Element lookup records:

============

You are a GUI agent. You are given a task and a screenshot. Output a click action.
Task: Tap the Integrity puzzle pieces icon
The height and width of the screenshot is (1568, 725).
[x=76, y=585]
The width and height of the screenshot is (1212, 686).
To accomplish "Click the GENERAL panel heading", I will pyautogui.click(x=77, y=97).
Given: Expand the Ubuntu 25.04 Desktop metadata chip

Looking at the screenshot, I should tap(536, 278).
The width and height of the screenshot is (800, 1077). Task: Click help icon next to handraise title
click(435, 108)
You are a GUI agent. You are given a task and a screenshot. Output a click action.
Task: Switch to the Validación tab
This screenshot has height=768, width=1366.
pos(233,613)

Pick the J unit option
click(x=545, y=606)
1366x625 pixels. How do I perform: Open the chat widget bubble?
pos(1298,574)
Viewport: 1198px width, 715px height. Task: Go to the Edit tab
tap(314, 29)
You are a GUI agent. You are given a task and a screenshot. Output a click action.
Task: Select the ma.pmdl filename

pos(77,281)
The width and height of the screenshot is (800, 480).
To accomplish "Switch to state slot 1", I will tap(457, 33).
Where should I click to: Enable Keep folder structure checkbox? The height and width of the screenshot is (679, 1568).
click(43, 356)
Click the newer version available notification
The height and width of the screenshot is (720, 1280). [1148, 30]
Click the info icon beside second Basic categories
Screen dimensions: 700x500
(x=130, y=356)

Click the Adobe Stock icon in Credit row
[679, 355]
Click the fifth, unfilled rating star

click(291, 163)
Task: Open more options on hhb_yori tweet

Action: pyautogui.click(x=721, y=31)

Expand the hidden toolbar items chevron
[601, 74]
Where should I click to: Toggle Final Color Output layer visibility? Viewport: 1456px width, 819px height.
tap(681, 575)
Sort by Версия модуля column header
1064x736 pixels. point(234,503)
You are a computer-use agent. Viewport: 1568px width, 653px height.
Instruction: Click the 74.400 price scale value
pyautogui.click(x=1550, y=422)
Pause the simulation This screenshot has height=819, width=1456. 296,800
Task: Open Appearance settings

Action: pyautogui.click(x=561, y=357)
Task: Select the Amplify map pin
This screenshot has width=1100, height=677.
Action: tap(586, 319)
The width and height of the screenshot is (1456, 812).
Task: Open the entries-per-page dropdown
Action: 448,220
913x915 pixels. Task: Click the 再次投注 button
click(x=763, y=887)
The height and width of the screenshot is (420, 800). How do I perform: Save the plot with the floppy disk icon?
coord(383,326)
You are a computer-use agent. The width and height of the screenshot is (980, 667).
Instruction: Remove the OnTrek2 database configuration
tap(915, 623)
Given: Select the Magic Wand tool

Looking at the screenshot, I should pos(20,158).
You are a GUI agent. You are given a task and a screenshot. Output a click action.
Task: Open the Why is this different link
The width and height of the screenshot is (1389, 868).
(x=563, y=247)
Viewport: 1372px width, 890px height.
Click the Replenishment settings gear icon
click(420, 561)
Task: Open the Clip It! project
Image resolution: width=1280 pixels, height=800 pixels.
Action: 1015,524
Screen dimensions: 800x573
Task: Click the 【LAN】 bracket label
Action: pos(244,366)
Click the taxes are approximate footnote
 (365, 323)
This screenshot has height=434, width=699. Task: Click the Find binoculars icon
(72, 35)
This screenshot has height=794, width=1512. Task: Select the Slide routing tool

============

Goal of the exercise →
Copy out the stretch from the line containing "Pick the J unit option" through the line containing "pos(77,281)", with "chat widget" changed to "help widget" and nothing else altered. Return only those lines.

Written answer →
Pick the J unit option
click(x=545, y=606)
1366x625 pixels. How do I perform: Open the help widget bubble?
pos(1298,574)
Viewport: 1198px width, 715px height. Task: Go to the Edit tab
tap(314, 29)
You are a GUI agent. You are given a task and a screenshot. Output a click action.
Task: Select the ma.pmdl filename

pos(77,281)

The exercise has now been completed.